Abbiamo riprodotto digitalmente un’anfora per il trasporto del vino, creando un modello 3D ottimizzato per la stampa in piccolo formato. Ogni anforetta, delle dimensioni di circa 10 cm, è stata stampata in PLA e successivamente sottoposta a post-produzione artigianale per riprodurre fedelmente l’effetto terracotta dell’originale. Alla riproduzione è stato aggiunto il logo ed un gancio, per trasformare il prodotto in un portachiavi. Il risultato è un gadget che non solo evoca visivamente il reperto archeologico, ma ne restituisce anche la texture materica.

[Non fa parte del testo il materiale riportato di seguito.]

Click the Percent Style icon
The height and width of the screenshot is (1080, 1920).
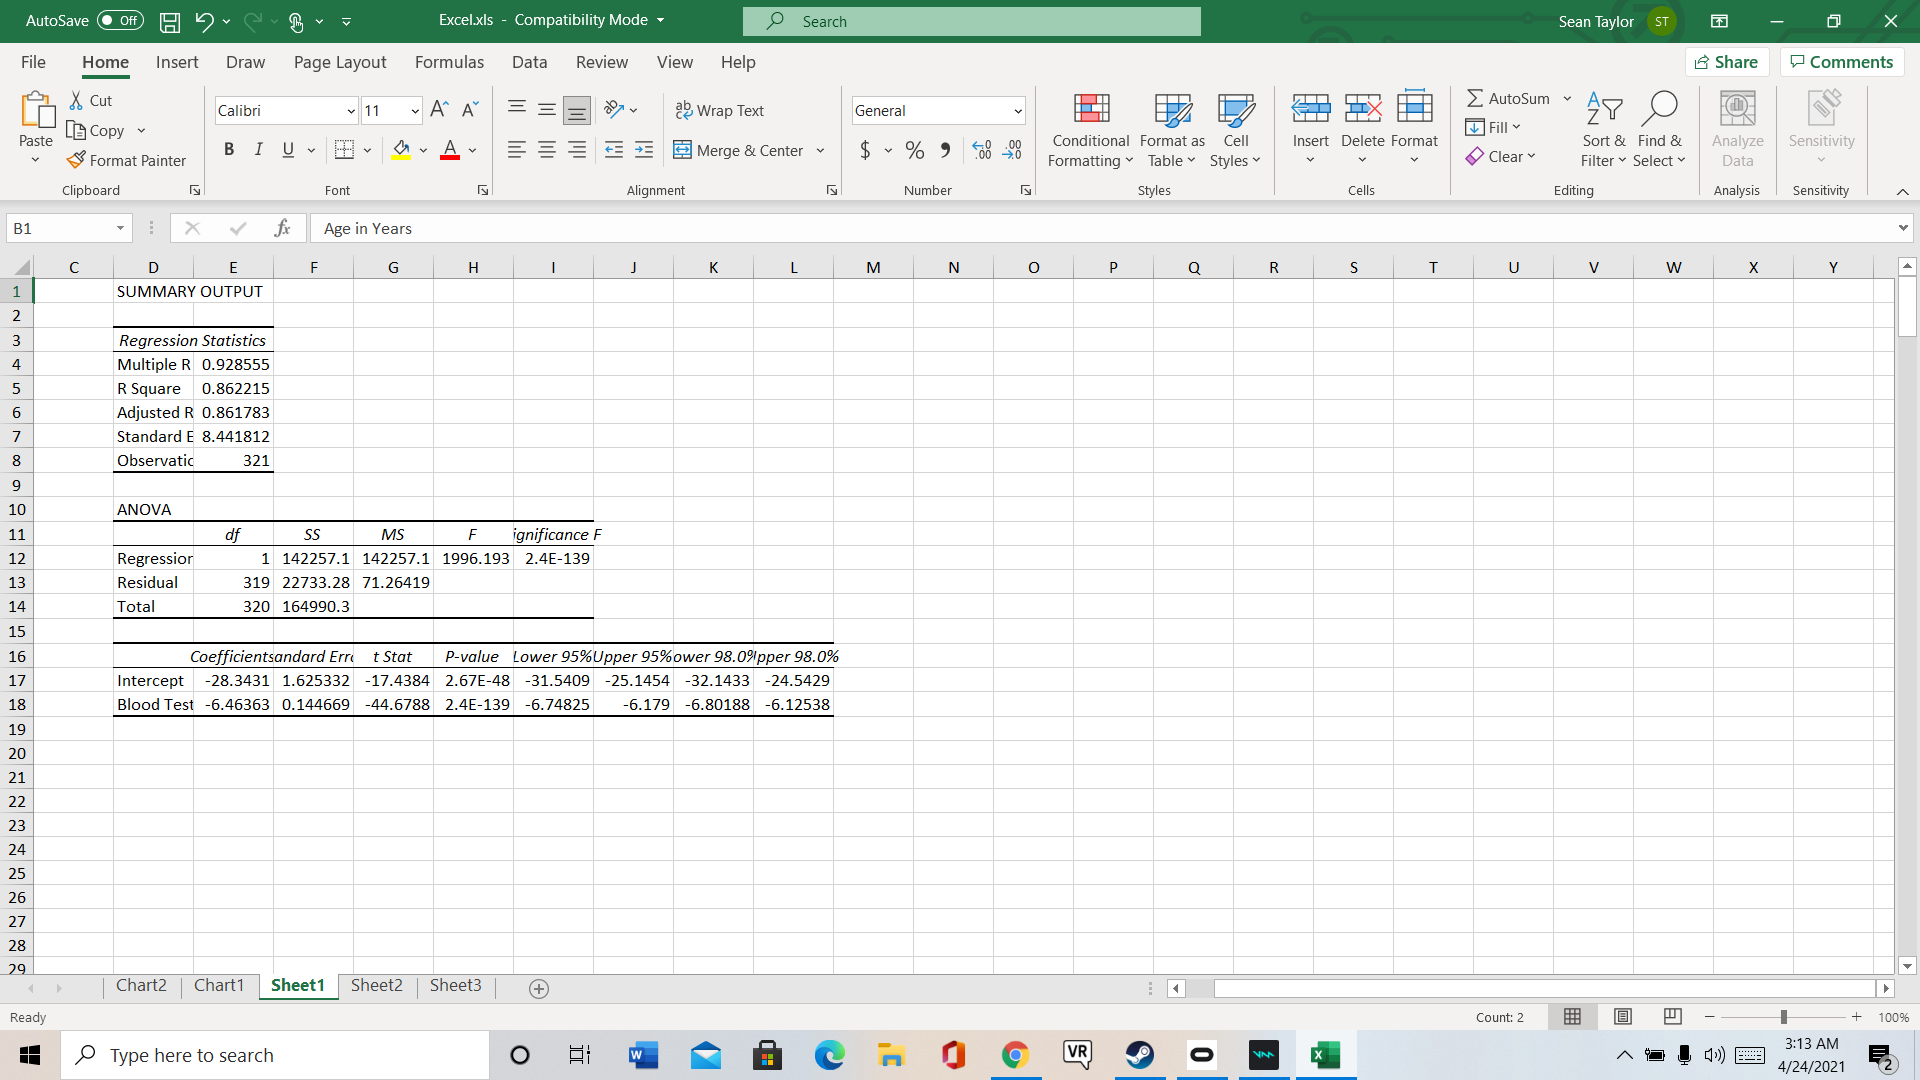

La sfida principale del progetto è stata gestire la produzione in serie mantenendo alta qualità su tutti i pezzi. Trecento anforette rappresentano un volume significativo per la stampa 3D, richiedendo pianificazione accurata dei tempi, utilizzo di più stampanti in parallelo e controllo costante della post-produzione. Ogni pezzo doveva essere identico agli altri pur mantenendo la cura artigianale della finitura superficiale.
Questo progetto dimostra come la stampa 3D possa essere utilizzata non solo per riproduzioni museali o percorsi tattili, ma anche come strumento di comunicazione culturale innovativo. Trasformare reperti archeologici in gadget accessibili significa rendere il patrimonio parte della vita quotidiana delle persone, portando la memoria storica fuori dai musei attraverso oggetti che possono essere conservati, regalati, utilizzati.